HTML
-
The temporal entropy map was first computed from the global camera image sequence. Specifically, each pixel in the global video is viewed as a 1-D signal X, and its entropy is calculated as follows:
$$ E\left( X \right) = - \mathop {\sum}\nolimits_{v = 0}^{255} {p\left( v \right)\log p(v)} $$ where $v = 0, 1, 2, \ldots , 255 $ are all the possible intensity values of pixel X. P(v) is the possibility that its intensity value is v. Such a criterion highlights the regions with a large number of dynamic objects and can be computed efficiently. It is worth noting that the criteria used in our experiments merely illustrate a general method to calculate the temporal entropy map. The temporal entropy map definition can vary under different applications. More details are presented in Supplementary Fig. S5.
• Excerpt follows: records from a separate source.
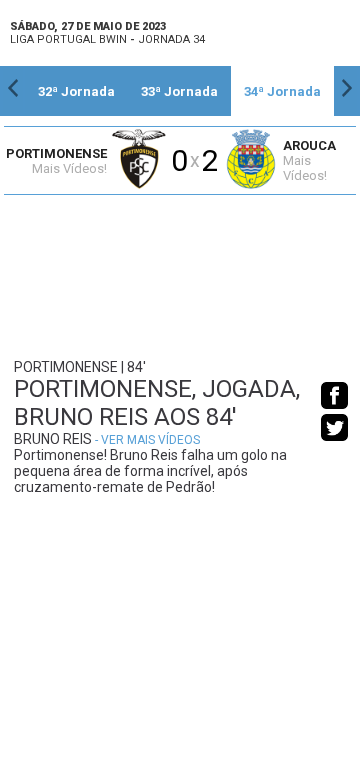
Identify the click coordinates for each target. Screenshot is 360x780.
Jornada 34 (171, 39)
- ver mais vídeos (147, 440)
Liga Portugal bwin (68, 39)
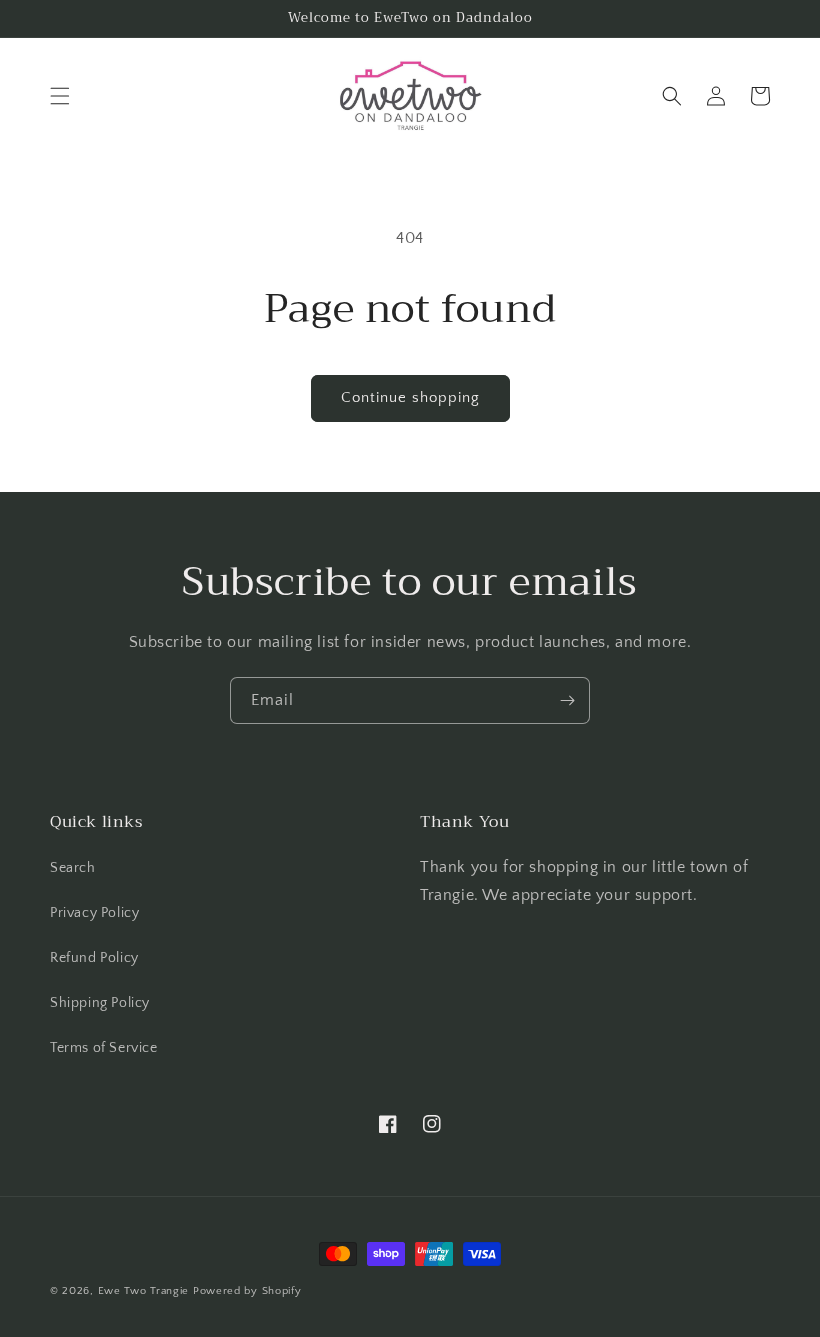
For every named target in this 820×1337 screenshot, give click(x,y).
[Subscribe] (567, 700)
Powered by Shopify (247, 1291)
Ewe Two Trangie (144, 1291)
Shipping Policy (100, 1003)
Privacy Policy (94, 913)
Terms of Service (104, 1048)
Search (73, 868)
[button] (60, 96)
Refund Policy (94, 958)
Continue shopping (410, 397)
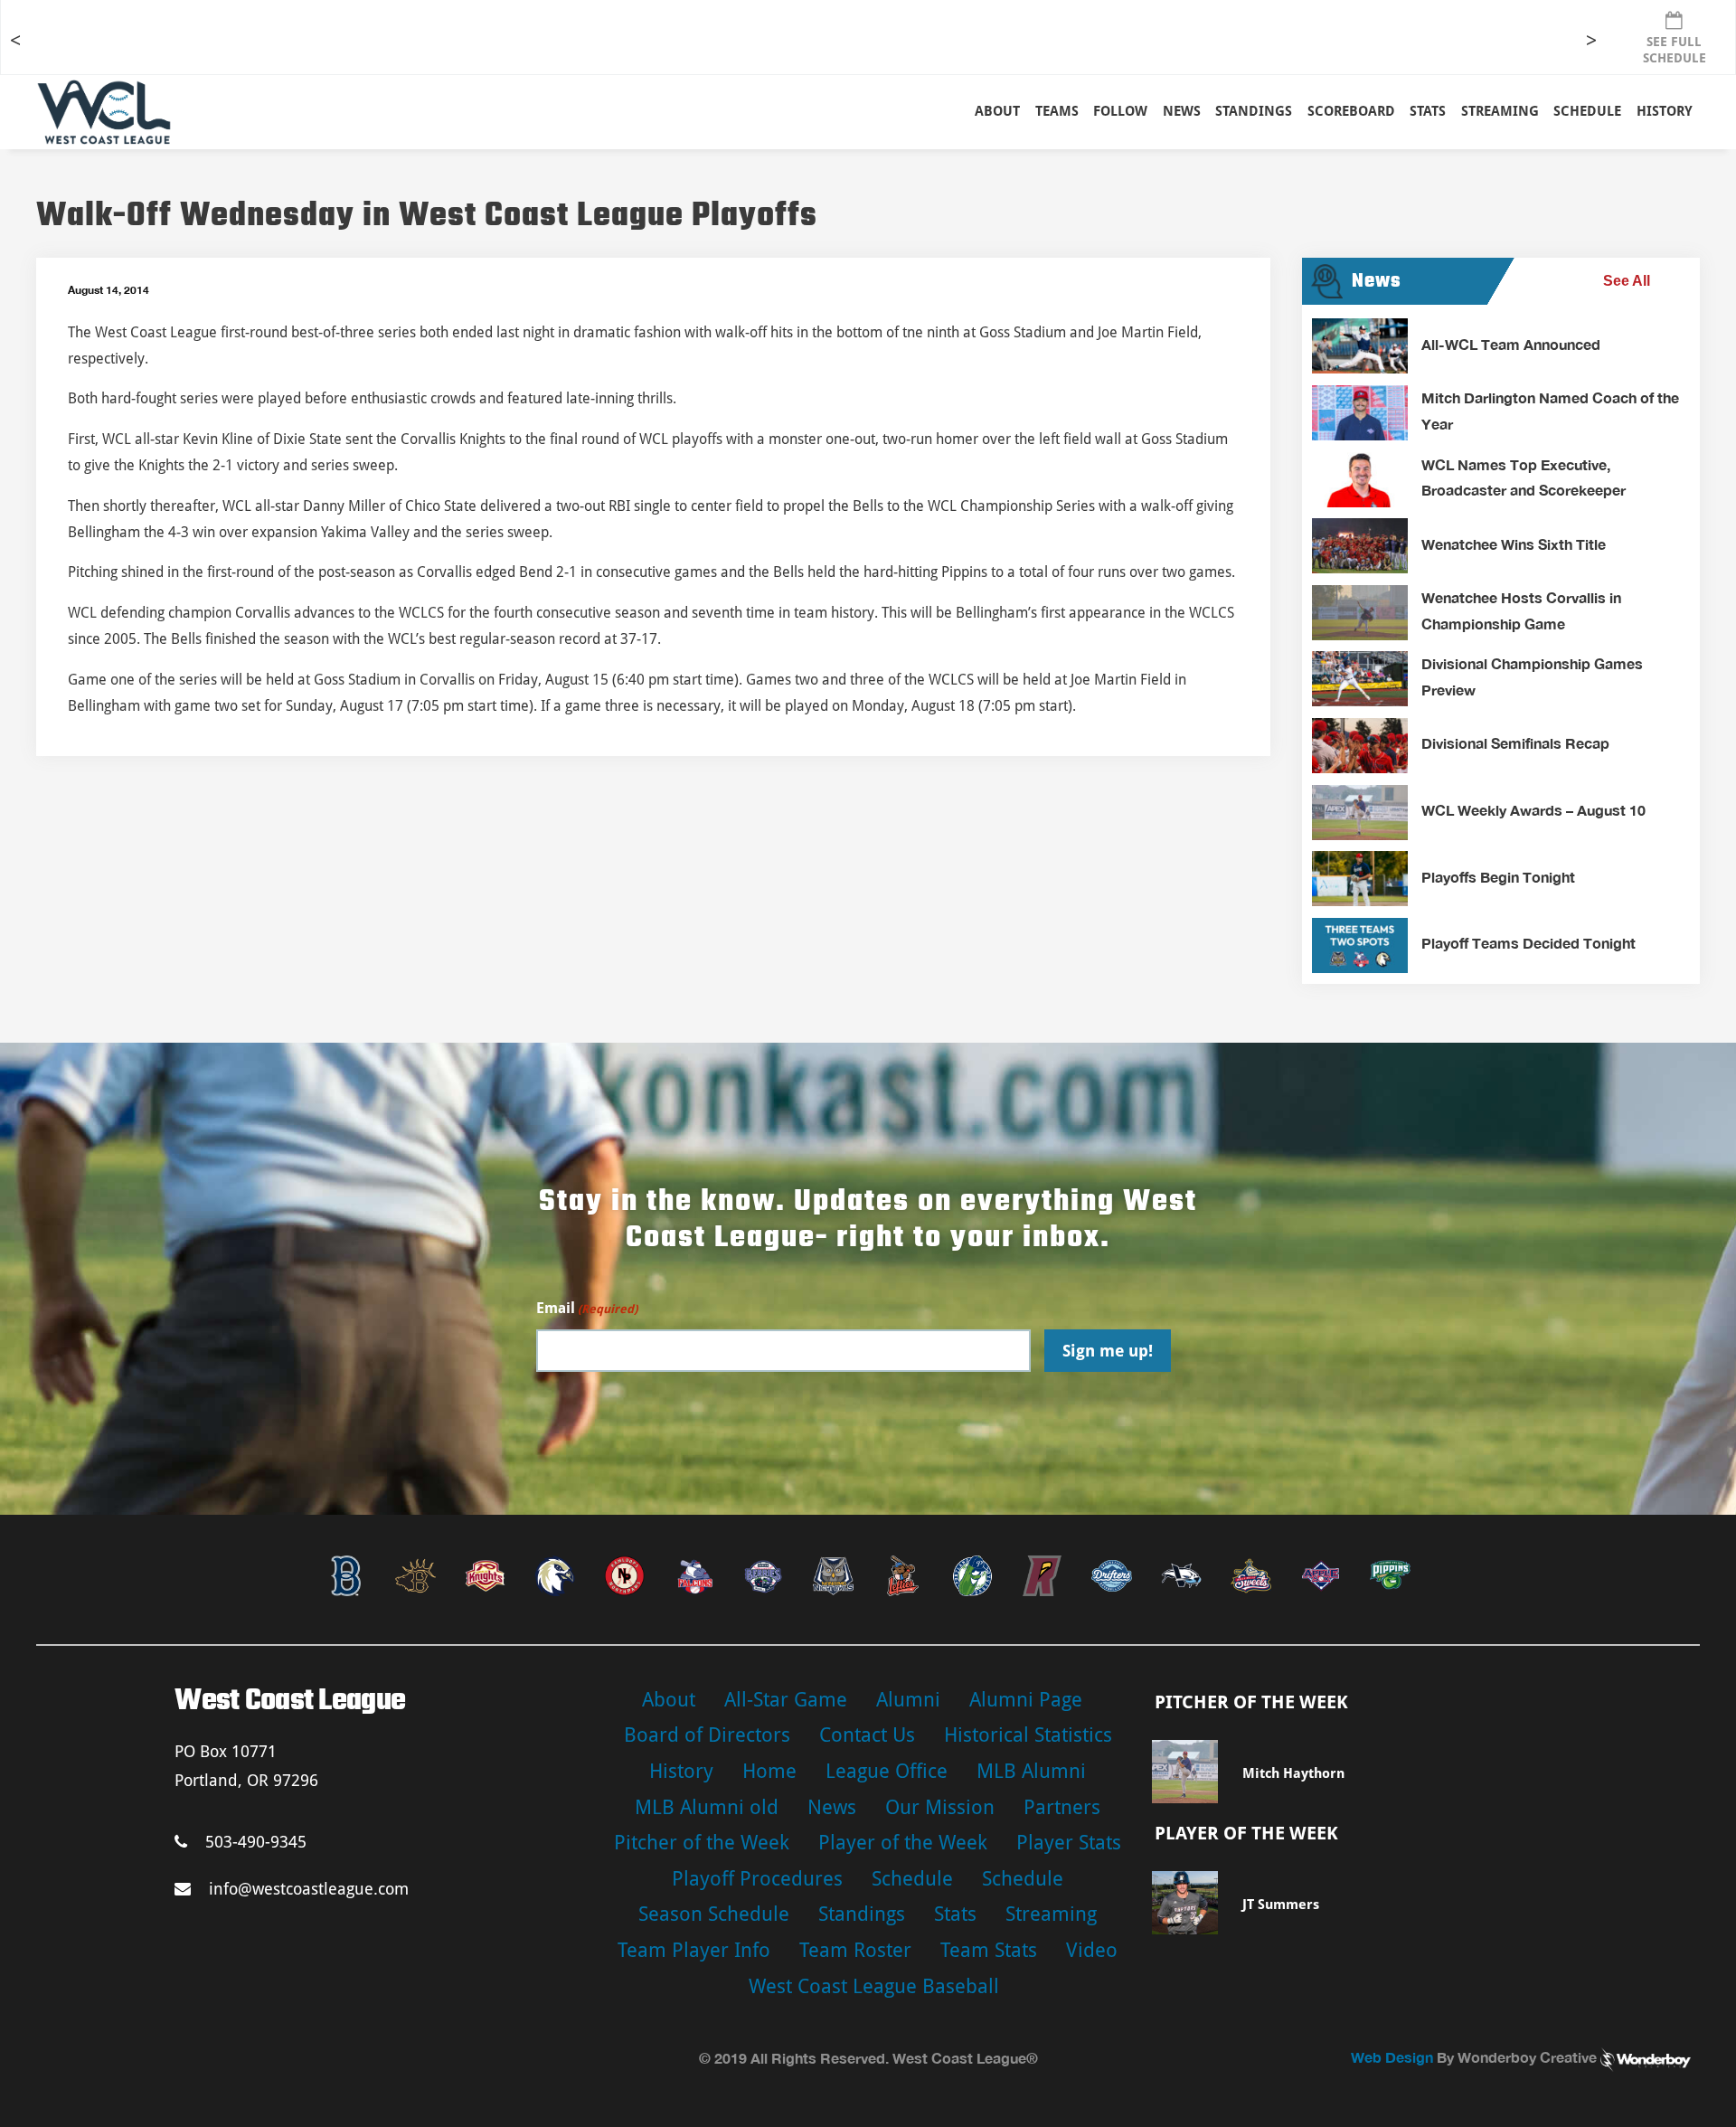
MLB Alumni (1031, 1771)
With the temporal entropy map, the unstructured sampling strategy can be formulated into an optimization problem. The objective is to maximize the covered information for n given local cameras:
$$ \mathop {{\max }}\limits\limits_{x, y, w, h} {\sum} {\mathop {\bigcup}\nolimits_{i = 1}^n {E(x_i, y_i, w_i, h_i)} } $$ where i denotes the index of a local camera, and E is the computed entropy map. For simplicity, the FoV of local cameras can be represented using rectangles. The width wi and height hi are determined by the CMOS sensor size and the focal length of the ith camera. xi and yi are the centre position of its FoV. E(xi, yi, wi, hi) represents the entropy covered by the ith local camera. The objective is to maximize the entropy covered by all the local cameras. An acceptable solution can be found using a greedy searching algorithm.
-
The unstructured embedding scheme aims to share information between global and local cameras in the UnstructuredCam module. This sharing is realized by finding a mapping field between the global camera and local cameras. To avoid visual artefacts and to handle the parallax, a mesh-based multiple homography model is used to represent the mapping, and an improved coarse-to-fine pipeline is adopted to enable online calibration28. More details are presented in Supplementary Fig. S2 and Method S1.
-
A novel trinocular algorithm making full use of both global and local cameras is used to estimate the depth information. The disparity and depth map of each subarray are first estimated from the two global cameras through intermodule (intra-subarray) collaboration. The colour panorama is then generated by intermodule (inter-subarray) collaboration, and the estimated parameters are used to generate the panoramic depth map. Similarly, high-resolution local videos are embedded in a colour panorama using an unstructured embedding algorithm. After that, intramodule collaboration is applied to refine the local depth map by merging the high-resolution RGB image and low-resolution depth image. Please refer to Supplementary Fig. S4 and Method S2 for more details.
-
Twenty-one real-world outdoor scenes were captured and analysed to verify our array camera, and we are continuously collecting more videos to enrich our dataset19. The captured videos were labelled by a professional team, including the headboxes, body boxes, visual boxes, face orientations, trajectories, and group status for all the persons. To estimate the interpersonal distance, a projective transformation matrix was estimated to project the images to the top view. The scale bar was estimated from the satellite map. For the crowd scene, a face detection algorithm27 is used to locate the faces. The algorithm worked quite well here because nearly all the marathon runners were facing the camera. After that, kernelized correlation filter (KCF)29 was used to generate the trajectories of each runner with speed and acceleration measurements.